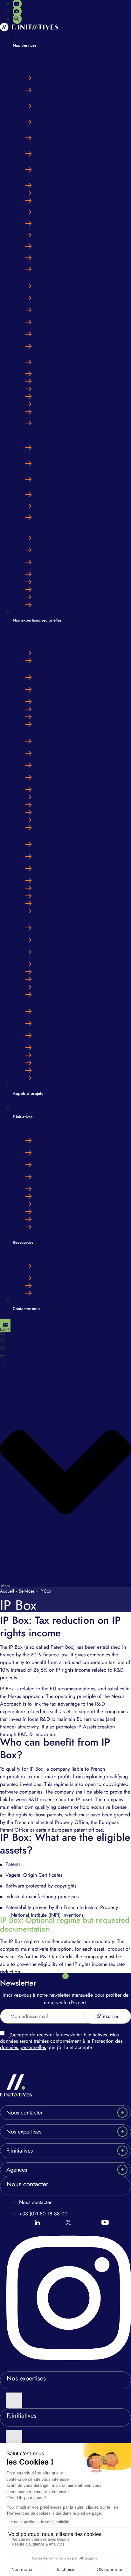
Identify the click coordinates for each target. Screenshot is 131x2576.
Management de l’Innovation (66, 286)
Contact (6, 1329)
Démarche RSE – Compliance (68, 1188)
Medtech (45, 868)
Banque (44, 677)
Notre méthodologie (57, 1152)
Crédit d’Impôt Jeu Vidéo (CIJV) (70, 185)
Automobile (48, 741)
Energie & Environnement (63, 927)
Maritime (45, 777)
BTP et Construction (57, 951)
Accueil (7, 1591)
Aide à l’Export (52, 322)
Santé (22, 835)
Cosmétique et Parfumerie (63, 880)
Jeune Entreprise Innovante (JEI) (69, 334)
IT (15, 1002)
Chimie (43, 939)
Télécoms (45, 1035)
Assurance (47, 689)
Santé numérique (54, 856)
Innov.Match (49, 298)
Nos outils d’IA (52, 1164)
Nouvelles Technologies (61, 1011)
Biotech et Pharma (55, 844)
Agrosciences (34, 644)
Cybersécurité (50, 1023)
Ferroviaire (47, 753)
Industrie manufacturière (61, 964)
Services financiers (43, 668)
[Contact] (5, 1325)
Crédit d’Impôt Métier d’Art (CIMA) (73, 346)
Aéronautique (50, 765)
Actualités (46, 1265)
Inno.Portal (47, 562)
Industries (28, 919)
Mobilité (26, 732)
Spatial (43, 789)
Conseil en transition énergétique (71, 463)
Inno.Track (47, 538)
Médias (44, 1277)
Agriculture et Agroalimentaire (68, 652)
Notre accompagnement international (75, 1176)
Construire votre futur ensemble (69, 1140)
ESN (41, 1047)
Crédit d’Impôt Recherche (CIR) (69, 90)
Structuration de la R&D (61, 310)
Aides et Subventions (58, 78)
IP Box (43, 153)
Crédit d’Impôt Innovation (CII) (68, 121)
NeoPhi (44, 574)
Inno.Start (46, 550)
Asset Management (56, 701)
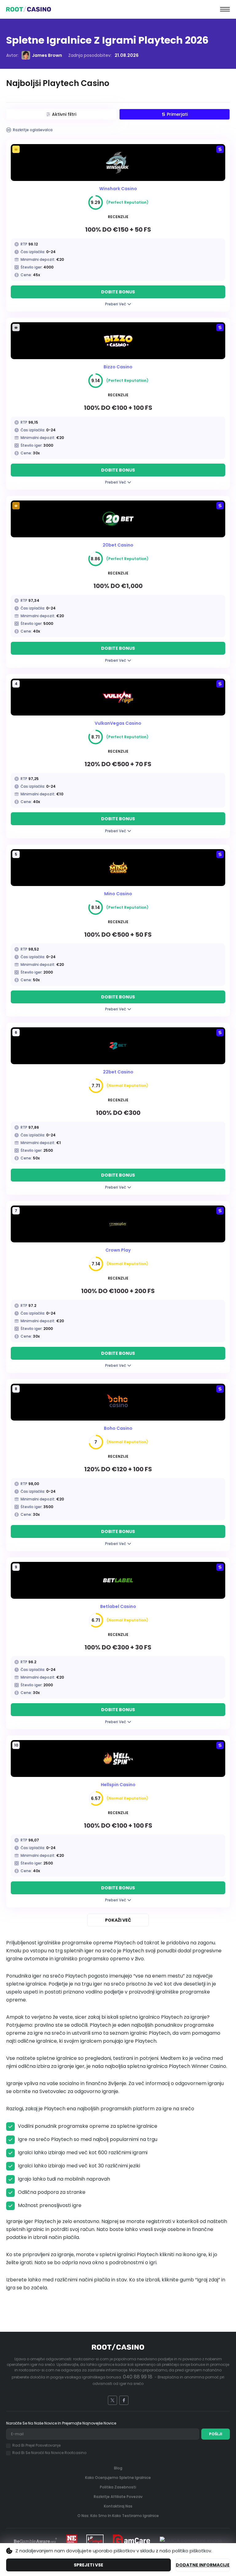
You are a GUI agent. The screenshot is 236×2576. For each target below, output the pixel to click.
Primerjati (177, 114)
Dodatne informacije (203, 2565)
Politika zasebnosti (118, 2487)
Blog (118, 2468)
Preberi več (115, 304)
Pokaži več (118, 1920)
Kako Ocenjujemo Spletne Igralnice (118, 2477)
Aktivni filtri (64, 114)
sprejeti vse (88, 2565)
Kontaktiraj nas (118, 2506)
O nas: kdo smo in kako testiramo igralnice (118, 2515)
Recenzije (118, 216)
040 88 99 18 (138, 2376)
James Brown (47, 55)
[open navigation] (225, 9)
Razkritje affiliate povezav (118, 2496)
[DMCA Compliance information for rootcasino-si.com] (191, 2541)
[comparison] (220, 149)
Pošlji (215, 2434)
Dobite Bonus (118, 292)
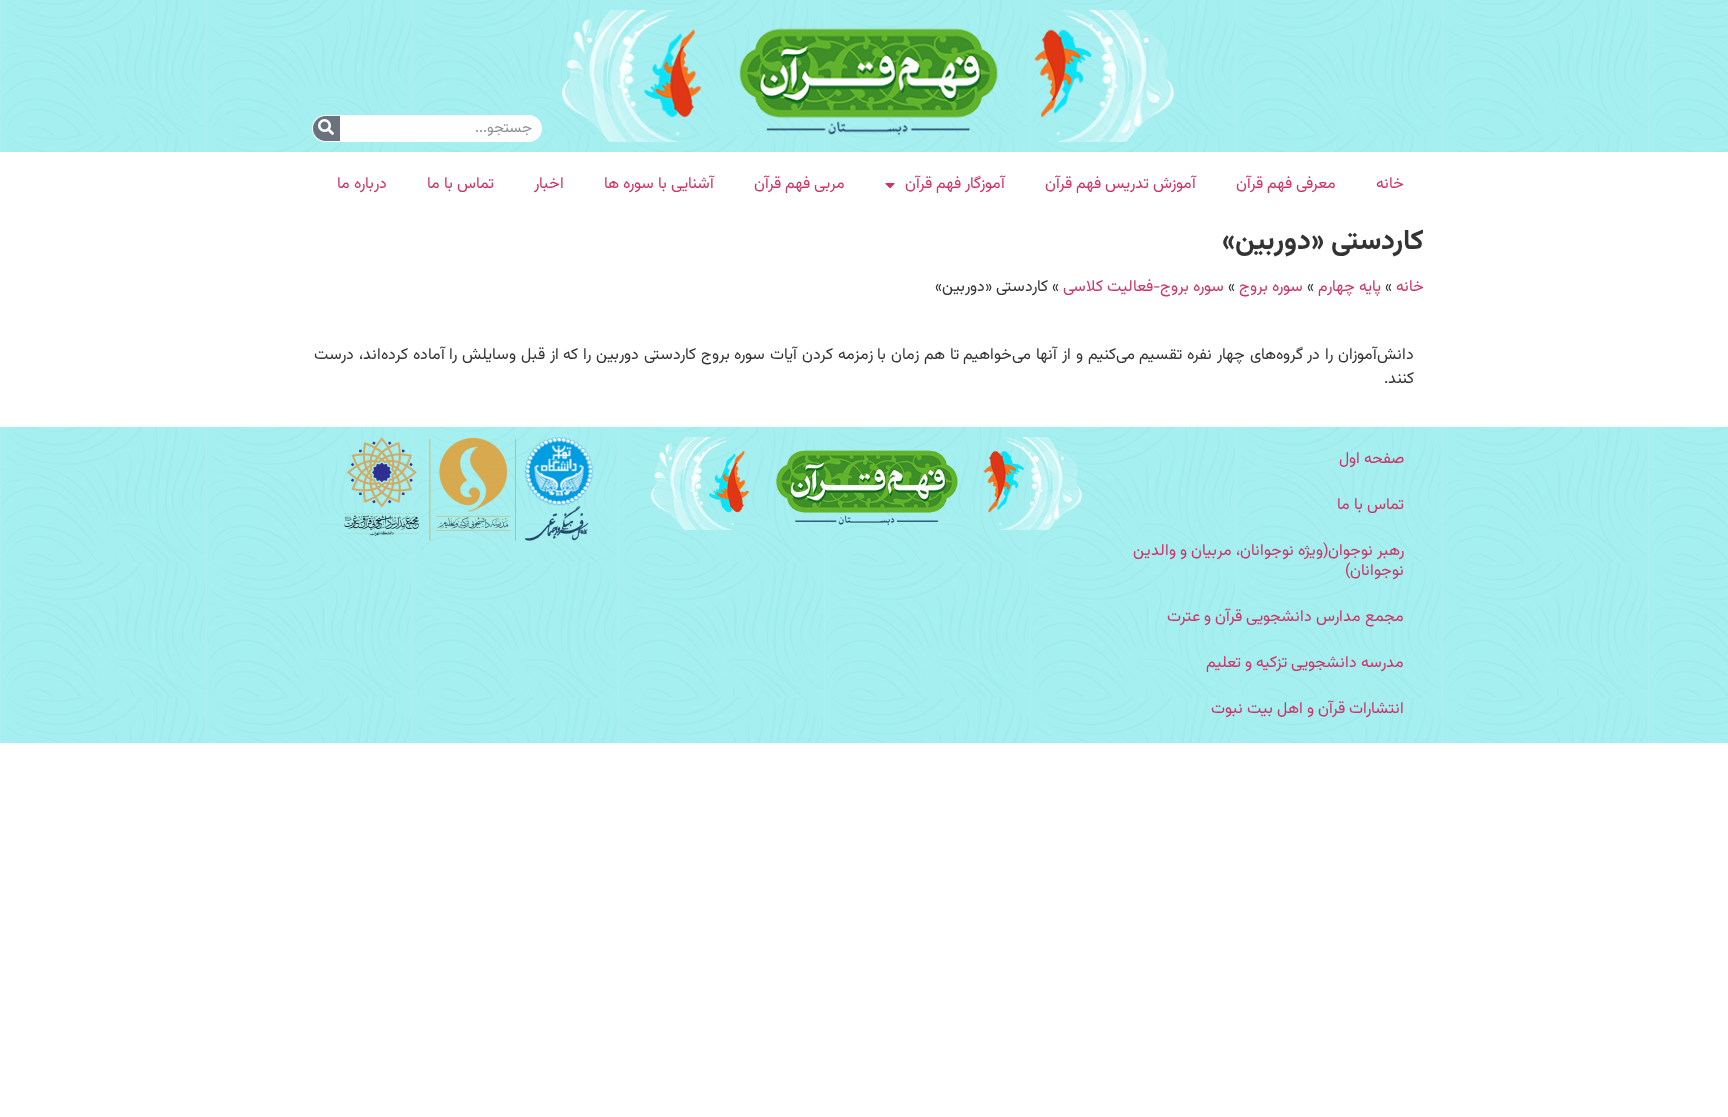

§ Task directions
Please transcribe the listing exactly as it stands, but omit its pictures.

§ Response
Identify the click coordinates for each target. Screenshot is 131x2576.
Management de l’Innovation (66, 286)
Contact (6, 1329)
Démarche RSE – Compliance (68, 1188)
Medtech (45, 868)
Banque (44, 677)
Notre méthodologie (57, 1152)
Crédit d’Impôt Jeu Vidéo (CIJV) (70, 185)
Automobile (48, 741)
Energie & Environnement (63, 927)
Maritime (45, 777)
BTP et Construction (57, 951)
Accueil (7, 1591)
Aide à l’Export (52, 322)
Santé (22, 835)
Cosmétique et Parfumerie (63, 880)
Jeune Entreprise Innovante (JEI) (69, 334)
IT (15, 1002)
Chimie (43, 939)
Télécoms (45, 1035)
Assurance (47, 689)
Santé numérique (54, 856)
Innov.Match (49, 298)
Nos outils d’IA (52, 1164)
Nouvelles Technologies (61, 1011)
Biotech et Pharma (55, 844)
Agrosciences (34, 644)
Cybersécurité (50, 1023)
Ferroviaire (47, 753)
Industrie manufacturière (61, 964)
Services financiers (43, 668)
[Contact] (5, 1325)
Crédit d’Impôt Métier d’Art (CIMA) (73, 346)
Aéronautique (50, 765)
Actualités (46, 1265)
Inno.Portal (47, 562)
Industries (28, 919)
Mobilité (26, 732)
Spatial (43, 789)
Conseil en transition énergétique (71, 463)
Inno.Track (47, 538)
Médias (44, 1277)
Agriculture et Agroalimentaire (68, 652)
Notre accompagnement international (75, 1176)
Construire votre futur ensemble (69, 1140)
ESN (41, 1047)
Crédit d’Impôt Recherche (CIR) (69, 90)
Structuration de la R&D (61, 310)
Aides et Subventions (58, 78)
IP Box (43, 153)
Crédit d’Impôt Innovation (CII) (68, 121)
NeoPhi (44, 574)
Inno.Start (46, 550)
Asset Management (56, 701)
You are a GUI agent. The screenshot is 236×2576. For each target below, output the pixel to click.
Primerjati (177, 114)
Dodatne informacije (203, 2565)
Politika zasebnosti (118, 2487)
Blog (118, 2468)
Preberi več (115, 304)
Pokaži več (118, 1920)
Kako Ocenjujemo Spletne Igralnice (118, 2477)
Aktivni filtri (64, 114)
sprejeti vse (88, 2565)
Kontaktiraj nas (118, 2506)
O nas: kdo smo in kako testiramo igralnice (118, 2515)
Recenzije (118, 216)
040 88 99 18 (138, 2376)
James Brown (47, 55)
[open navigation] (225, 9)
Razkritje affiliate povezav (118, 2496)
[DMCA Compliance information for rootcasino-si.com] (191, 2541)
[comparison] (220, 149)
Pošlji (215, 2434)
Dobite Bonus (118, 292)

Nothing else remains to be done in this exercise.